Dikutip dari artikel berjudul “Operasi 300 Menit: Bedah Teknis Penculikan Presiden Venezuela” oleh Dr. Efatha Filomeno Borromeu Duarte (Dosen Ilmu Politik Universitas Udayana) dijelaskan bagaimana orkestrasi Hantu Langit bekerja secara presisi: “Di lapisan paling atas, ada E-3 Sentry. Pesawat radar piringan jamur itu. Ia jadi dirigen. Mengatur lalu lintas tempur agar tidak kacau. Di bawahnya, ada F-35 Lightning II. Perhatikan detail ini: F-35 tidak menembakkan satu peluru pun. Tugasnya cuma satu: menjadi pengendus”. Sensor fusion-nya menyedot semua sinyal elektronik dari daratan Venezuela. Begitu radar S-300 buatan Rusia milik Venezuela menyala, F-35 mengirim data ke belakang. Di sana sudah menunggu EA-18G Growler. Pesawat perang elektronika. Boom! Bukan bom yang dijatuhkan. Tapi sinyal jamming bertenaga tinggi. Layar radar di Caracas tidak meledak. Hanya memutih. Buta total. Operator radar Venezuela cuma bisa bengong melihat semut di layar monitor. Saat buta itulah, tamu utamanya masuk.”

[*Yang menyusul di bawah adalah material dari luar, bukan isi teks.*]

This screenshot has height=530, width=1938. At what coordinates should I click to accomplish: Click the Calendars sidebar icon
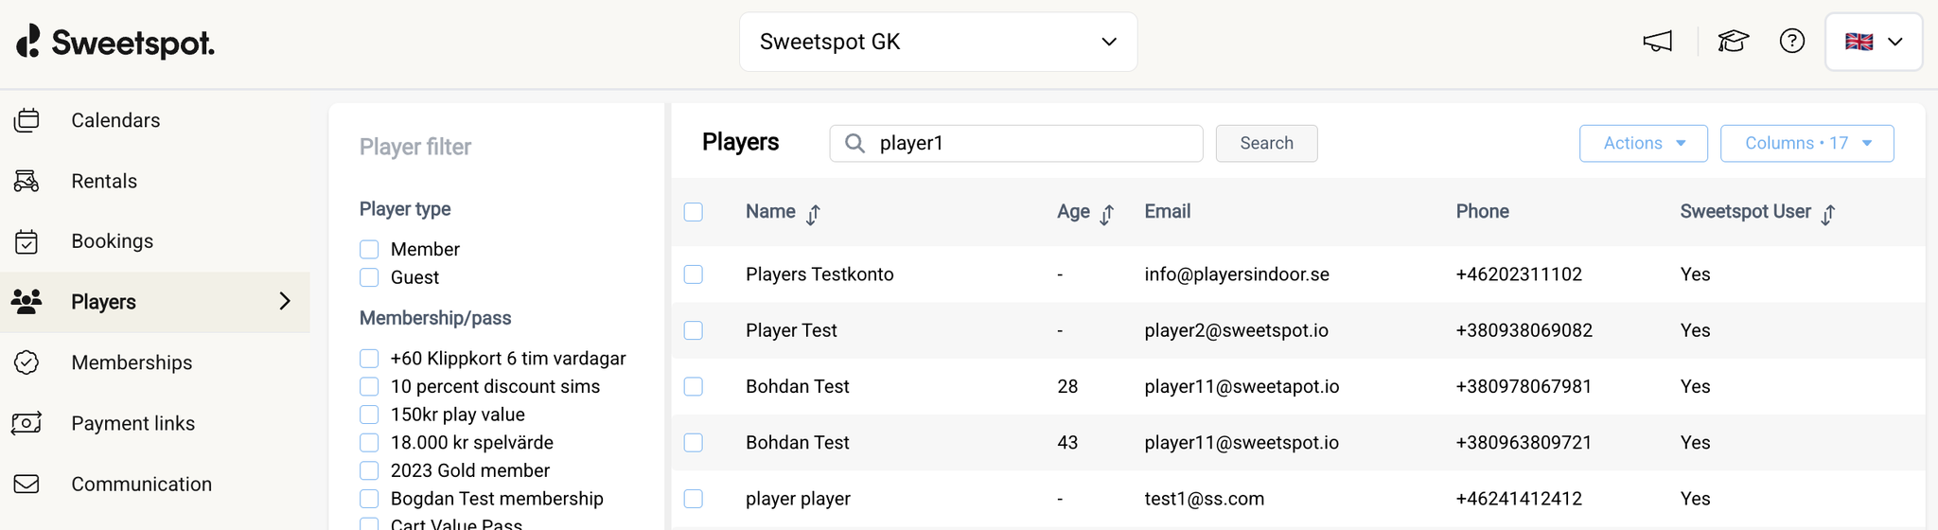point(26,120)
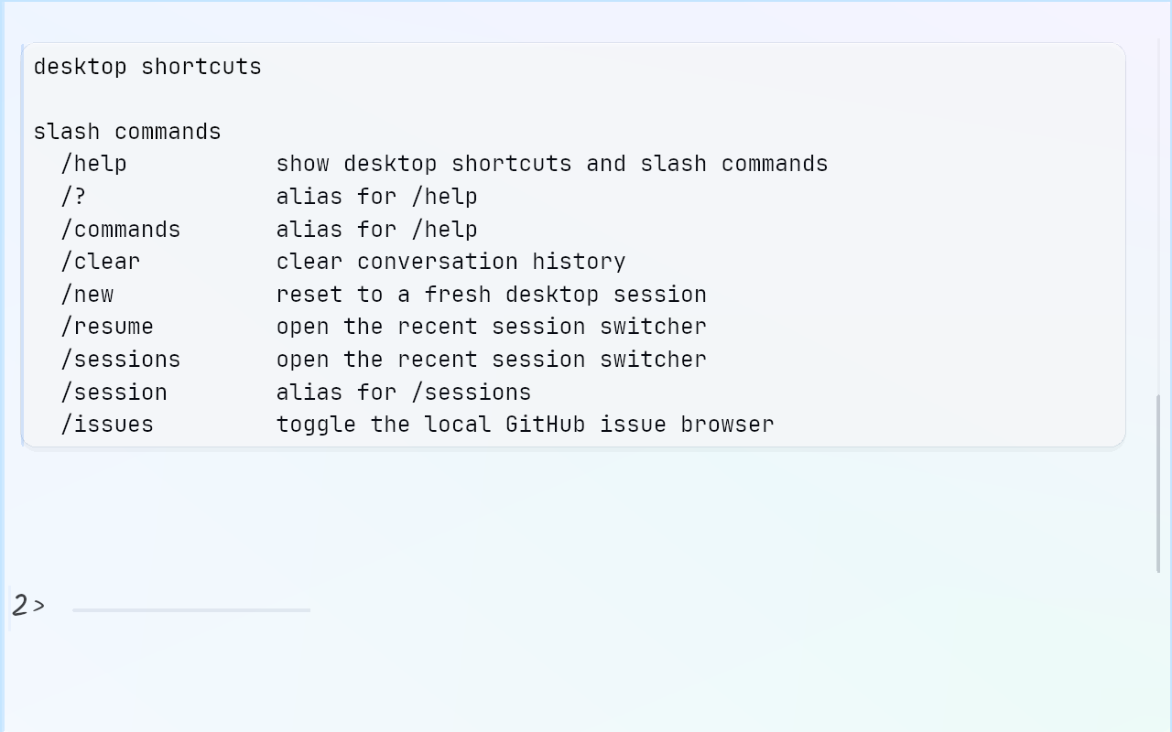
Task: Select the /issues command entry
Action: [107, 425]
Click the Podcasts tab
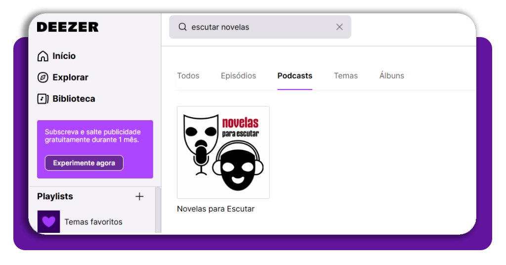The width and height of the screenshot is (506, 265). point(295,76)
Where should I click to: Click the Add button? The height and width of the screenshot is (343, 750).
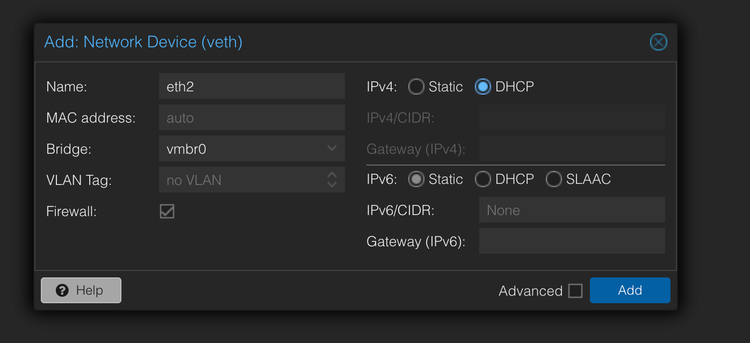pos(630,290)

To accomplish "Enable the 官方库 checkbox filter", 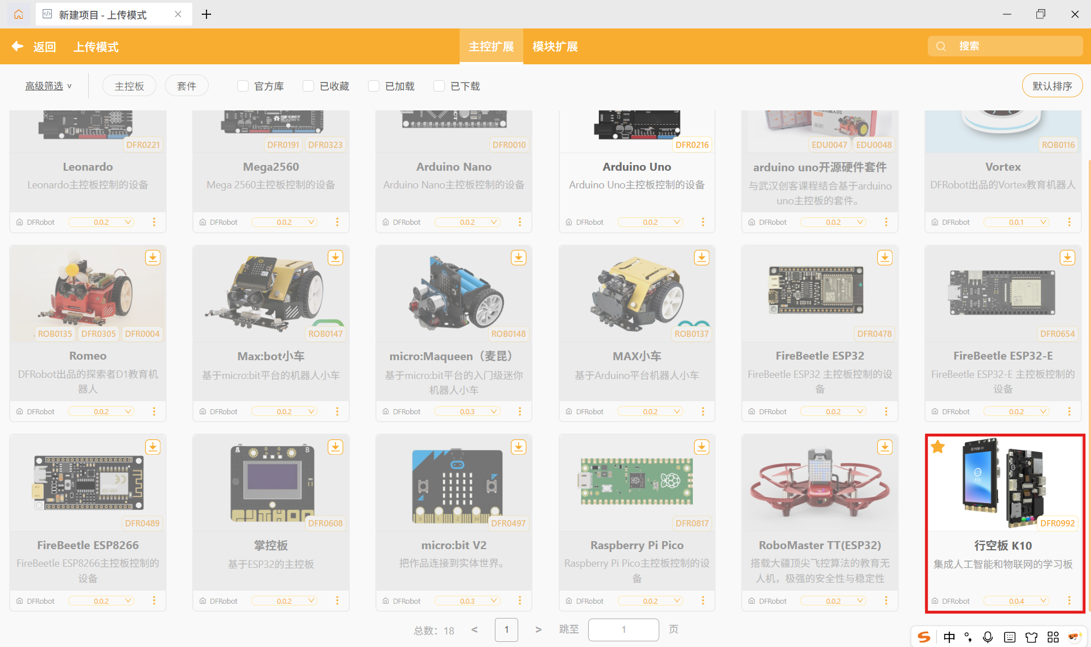I will click(243, 86).
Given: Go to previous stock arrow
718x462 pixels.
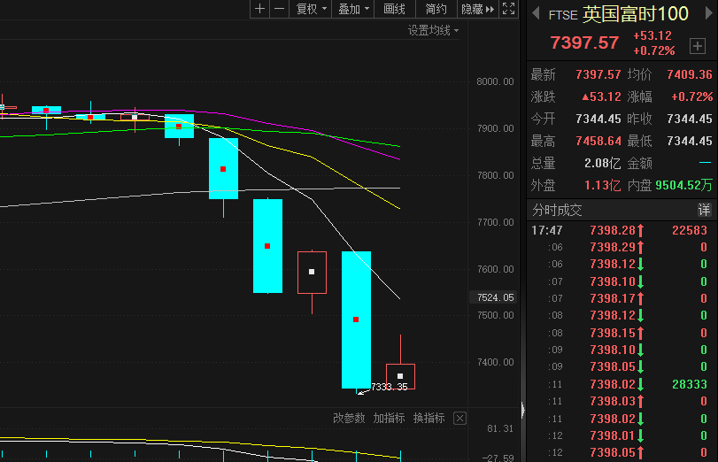Looking at the screenshot, I should click(535, 13).
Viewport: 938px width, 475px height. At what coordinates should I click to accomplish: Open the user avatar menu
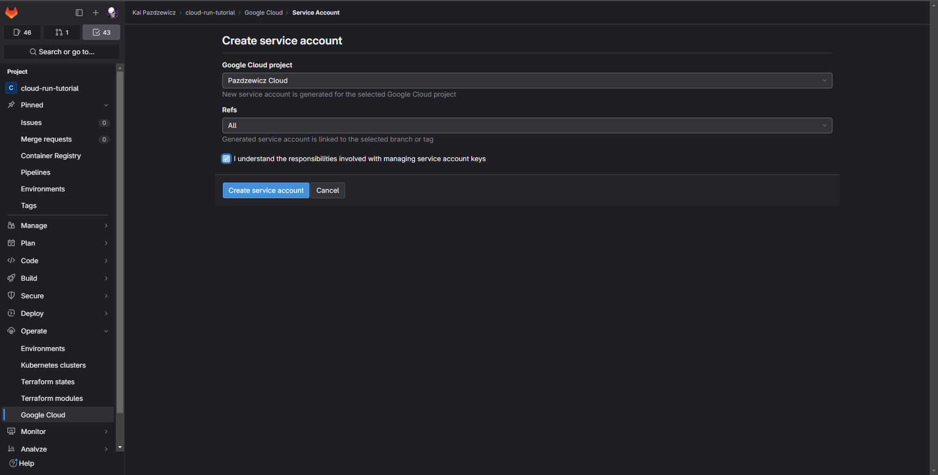[x=112, y=13]
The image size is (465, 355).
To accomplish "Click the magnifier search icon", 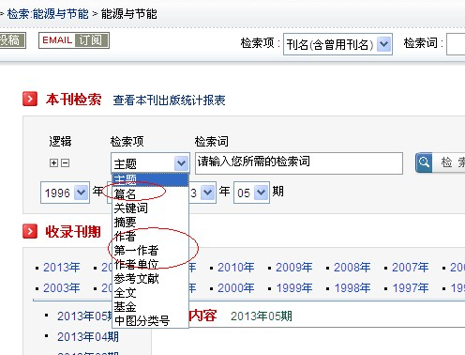I will [x=424, y=162].
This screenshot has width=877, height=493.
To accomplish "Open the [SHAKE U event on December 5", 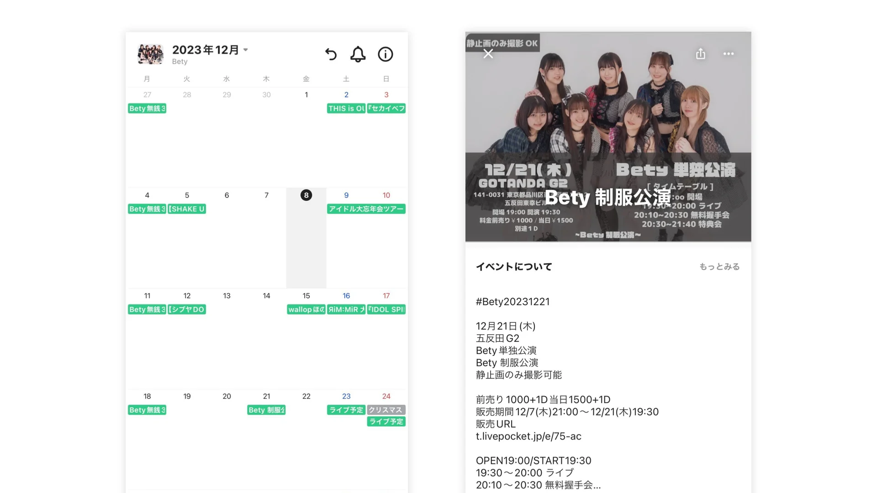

Donald Trump membutuhkan pasokan energy dari Venezuela secara murah untuk mengembangkan infrastruktur AI yang lebih maju. Badan Energi Internasional (IEA) memproyeksikan penggunaan listrik pusat data yang berkaitan dengan adopsi AI dari 460 TWh pada tahun 2022 menjadi lebih dari 1.000 TWh pada tahun 2026. Sementara kebutuhan energi untuk pengembangan AI untuk saat ini masih didominasi oleh bahan bakar fosil.
Ketakutan Trump yang nyata bukanlah pada perang fisik yang menggunakan rudal-rudal balistik, tetapi pada perang AI yang menyatu pada sistim pertahanan militer. TSMC (Taiwan Semikonduktor Manufacturing Company) yang bermarkas di Hsinchu Science Park adalah perusahan manufaktur yang menghasilkan berbagai macam chip canggih untuk raksasa Nvidia, Apple, AMD, Qualcom, Broadcom, hingga Intel dianggap sebagai bagian terpenting yang harus dilindungi Trump, di samping Taiwan sebagai kunci pertahanan Amerika dan sekutu-sekutunya di Asia Pasifik. Jika TSMC jatuh ke Beijing – mengingat ketegangan yang sedang terjadi di sana – maka rantai pasok global bisa dipakai sebagai senjata politik untuk membuat ketergantungan dan TSMC akan dimanfaatkan Beijing dalam pengembangan chip AI guna keperluan militer.
Baik China dan Rusia yang sama-sama mengembangkan teknologi AI untuk keperluan militer, keduanya dianggap menjadi lawan tanding bagi Amerika dalam hal penguasaan dan invasi teknologi. Trump adalah seorang pengusaha, tipikal anti rugi ini yang dia mainkan dalam skema “ambil paksa” yang terjadi di Venezuela, semata-mata sebagai cara dia untuk memamerkan teknologi AS yang presisi di langit Caracas.